A practical method for quantification of phosphorus- and glycogen-accumulating organism populations in activated sludge systems

Enhanced biological phosphorus removal (EBPR) from wastewater relies on the enrichment of activated sludge with phosphorus-accumulating organisms (PAOs). The presence and proliferation of glycogen-accumulating organisms (GAOs), which compete for substrate with PAOs, may be detrimental for EBPR systems, leading to deterioration and, in extreme cases, failure of the process. Therefore, from both process evaluation and modeling perspectives, the estimation of PAO and GAO populations in activated sludge systems is a relevant issue.
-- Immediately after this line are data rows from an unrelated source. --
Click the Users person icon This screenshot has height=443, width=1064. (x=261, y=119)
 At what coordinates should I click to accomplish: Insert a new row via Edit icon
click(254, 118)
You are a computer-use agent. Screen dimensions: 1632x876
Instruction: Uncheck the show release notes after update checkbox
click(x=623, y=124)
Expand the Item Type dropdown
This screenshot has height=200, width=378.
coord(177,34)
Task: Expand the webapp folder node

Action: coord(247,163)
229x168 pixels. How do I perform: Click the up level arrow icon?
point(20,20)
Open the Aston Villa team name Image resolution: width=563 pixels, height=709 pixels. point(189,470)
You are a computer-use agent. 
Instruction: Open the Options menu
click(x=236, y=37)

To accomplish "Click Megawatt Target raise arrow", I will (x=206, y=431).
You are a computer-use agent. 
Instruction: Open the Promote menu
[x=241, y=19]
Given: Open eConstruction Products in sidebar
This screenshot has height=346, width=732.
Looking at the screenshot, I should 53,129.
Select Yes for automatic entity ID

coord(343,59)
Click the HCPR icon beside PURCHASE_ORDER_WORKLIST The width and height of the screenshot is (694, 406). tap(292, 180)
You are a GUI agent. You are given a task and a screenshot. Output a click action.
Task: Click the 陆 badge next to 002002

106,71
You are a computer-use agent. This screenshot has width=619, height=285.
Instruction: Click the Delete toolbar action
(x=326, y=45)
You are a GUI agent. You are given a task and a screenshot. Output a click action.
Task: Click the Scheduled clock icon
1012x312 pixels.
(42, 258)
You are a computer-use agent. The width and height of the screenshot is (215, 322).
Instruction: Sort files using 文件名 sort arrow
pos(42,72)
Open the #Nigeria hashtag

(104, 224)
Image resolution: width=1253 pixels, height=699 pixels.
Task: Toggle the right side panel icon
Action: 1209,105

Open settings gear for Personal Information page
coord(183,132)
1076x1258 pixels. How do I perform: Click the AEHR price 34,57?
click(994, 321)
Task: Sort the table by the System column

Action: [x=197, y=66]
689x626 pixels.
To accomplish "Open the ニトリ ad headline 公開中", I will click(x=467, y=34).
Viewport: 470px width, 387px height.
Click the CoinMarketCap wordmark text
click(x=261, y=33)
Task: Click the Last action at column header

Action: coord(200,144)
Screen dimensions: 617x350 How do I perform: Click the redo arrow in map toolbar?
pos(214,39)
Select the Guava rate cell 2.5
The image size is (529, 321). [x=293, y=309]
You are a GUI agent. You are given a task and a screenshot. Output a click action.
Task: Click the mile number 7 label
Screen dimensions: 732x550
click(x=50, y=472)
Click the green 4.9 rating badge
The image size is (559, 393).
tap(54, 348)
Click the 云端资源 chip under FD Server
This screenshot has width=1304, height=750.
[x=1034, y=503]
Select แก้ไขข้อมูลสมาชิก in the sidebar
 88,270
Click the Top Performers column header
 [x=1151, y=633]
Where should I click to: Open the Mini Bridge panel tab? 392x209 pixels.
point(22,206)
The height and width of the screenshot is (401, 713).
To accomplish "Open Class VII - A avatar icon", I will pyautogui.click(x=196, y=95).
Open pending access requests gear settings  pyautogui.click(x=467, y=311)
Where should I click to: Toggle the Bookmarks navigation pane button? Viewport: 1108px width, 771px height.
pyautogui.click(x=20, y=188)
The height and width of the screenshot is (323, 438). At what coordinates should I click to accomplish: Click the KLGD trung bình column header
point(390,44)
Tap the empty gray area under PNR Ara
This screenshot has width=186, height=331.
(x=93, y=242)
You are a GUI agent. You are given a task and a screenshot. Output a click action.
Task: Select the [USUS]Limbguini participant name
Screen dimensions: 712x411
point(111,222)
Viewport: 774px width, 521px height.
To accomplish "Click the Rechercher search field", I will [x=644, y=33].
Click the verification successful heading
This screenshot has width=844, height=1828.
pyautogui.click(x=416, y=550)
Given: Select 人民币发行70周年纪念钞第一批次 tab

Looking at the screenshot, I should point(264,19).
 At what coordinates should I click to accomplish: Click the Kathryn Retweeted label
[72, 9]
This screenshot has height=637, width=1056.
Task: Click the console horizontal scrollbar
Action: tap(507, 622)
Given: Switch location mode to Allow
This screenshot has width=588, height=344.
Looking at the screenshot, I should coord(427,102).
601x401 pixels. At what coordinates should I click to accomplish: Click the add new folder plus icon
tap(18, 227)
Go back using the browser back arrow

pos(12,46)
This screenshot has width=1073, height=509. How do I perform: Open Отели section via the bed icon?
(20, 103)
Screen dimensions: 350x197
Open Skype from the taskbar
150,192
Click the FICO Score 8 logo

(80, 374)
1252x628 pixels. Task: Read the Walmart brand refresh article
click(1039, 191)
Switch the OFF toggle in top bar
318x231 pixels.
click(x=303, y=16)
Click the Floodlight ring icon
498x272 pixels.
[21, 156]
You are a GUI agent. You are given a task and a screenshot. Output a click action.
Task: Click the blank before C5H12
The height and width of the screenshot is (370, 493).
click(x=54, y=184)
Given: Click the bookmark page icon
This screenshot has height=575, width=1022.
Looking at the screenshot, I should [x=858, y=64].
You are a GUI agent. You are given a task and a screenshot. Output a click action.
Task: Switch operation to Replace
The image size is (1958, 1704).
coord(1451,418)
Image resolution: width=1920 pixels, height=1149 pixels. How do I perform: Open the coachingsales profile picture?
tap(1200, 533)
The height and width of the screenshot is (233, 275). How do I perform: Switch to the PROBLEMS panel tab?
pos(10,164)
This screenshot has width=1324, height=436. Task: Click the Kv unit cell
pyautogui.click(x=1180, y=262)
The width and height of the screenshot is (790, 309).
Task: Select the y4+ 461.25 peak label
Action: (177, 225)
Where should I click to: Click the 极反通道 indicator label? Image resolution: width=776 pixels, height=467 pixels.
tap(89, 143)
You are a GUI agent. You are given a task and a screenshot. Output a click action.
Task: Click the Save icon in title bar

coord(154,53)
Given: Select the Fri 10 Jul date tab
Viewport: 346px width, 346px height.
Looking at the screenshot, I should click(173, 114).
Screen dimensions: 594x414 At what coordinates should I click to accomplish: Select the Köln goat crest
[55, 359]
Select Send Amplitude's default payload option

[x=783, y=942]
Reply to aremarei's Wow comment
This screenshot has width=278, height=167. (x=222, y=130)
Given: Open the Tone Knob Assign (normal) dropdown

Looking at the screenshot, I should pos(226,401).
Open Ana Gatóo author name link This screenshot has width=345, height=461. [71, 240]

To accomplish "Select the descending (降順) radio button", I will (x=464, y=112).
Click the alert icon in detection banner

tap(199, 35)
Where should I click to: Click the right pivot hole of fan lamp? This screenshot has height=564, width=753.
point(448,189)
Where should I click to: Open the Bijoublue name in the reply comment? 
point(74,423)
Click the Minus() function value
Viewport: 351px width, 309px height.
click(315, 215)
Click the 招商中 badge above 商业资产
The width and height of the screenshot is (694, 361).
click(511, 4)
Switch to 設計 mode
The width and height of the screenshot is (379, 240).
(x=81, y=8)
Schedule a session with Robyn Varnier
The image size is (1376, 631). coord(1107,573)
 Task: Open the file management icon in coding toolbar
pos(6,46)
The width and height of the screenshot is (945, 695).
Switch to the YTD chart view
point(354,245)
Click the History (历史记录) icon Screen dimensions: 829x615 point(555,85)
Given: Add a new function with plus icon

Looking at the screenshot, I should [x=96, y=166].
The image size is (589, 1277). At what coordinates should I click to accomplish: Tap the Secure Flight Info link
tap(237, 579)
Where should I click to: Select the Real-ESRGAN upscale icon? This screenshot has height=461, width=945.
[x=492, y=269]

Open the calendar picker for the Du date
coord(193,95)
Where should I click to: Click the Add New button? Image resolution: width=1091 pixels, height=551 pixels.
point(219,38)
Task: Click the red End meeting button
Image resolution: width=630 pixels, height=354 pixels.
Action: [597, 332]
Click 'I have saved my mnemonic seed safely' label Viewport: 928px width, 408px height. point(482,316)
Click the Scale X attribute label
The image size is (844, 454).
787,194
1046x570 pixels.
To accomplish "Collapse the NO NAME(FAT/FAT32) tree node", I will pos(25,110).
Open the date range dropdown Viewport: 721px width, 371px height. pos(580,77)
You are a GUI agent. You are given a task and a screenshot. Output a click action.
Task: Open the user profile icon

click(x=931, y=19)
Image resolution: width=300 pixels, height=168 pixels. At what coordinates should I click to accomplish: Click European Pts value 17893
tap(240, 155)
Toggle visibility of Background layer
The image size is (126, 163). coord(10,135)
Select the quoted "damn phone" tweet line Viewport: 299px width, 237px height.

A simple method for the quantification of PAO and GAO population fractions in activated sludge systems is presented in this paper. To develop such a method, the activity observed in anaerobic batch tests executed with different PAO/GAO ratios, by mixing highly enriched PAO and GAO cultures, was studied. Strong correlations between PAO/GAO population ratios and biomass activity were observed (R-2 > 0.97). This served as a basis for the proposal of a simple and practical method to quantify the PAO and GAO populations in activated sludge systems, based on commonly measured and reliable analytical parameters (i.e., mixed liquor suspended solids, acetate, and orthophosphate) without requiring molecular techniques. This method relies on the estimation of the total active biomass population under anaerobic conditions ( PAO plus GAO populations), by measuring the maximum acetate uptake rate in the presence of excess acetate. Later, the PAO and GAO populations present in the activated sludge system can be estimated, by taking into account the PAO/GAO ratio calculated on the basis of the anaerobic phosphorus release-to-acetate consumed ratio. The proposed method was evaluated using activated sludge from municipal wastewater treatment plants. The results from the quantification performed following the proposed method were compared with direct population estimations carried out with fluorescence in situ hybridization analysis ( determining Candidatus Accumulibacter Phosphatis as PAO and Candidatus Competibacter Phosphatis as GAO). The method showed to be potentially suitable to estimate the PAO and GAO populations regarding the total PAO-GAO biomass. It could be used, not only to evaluate the performance of EBPR systems, but also in the calibration of potential activated sludge mathematical models, regarding the PAO-GAO coexistence.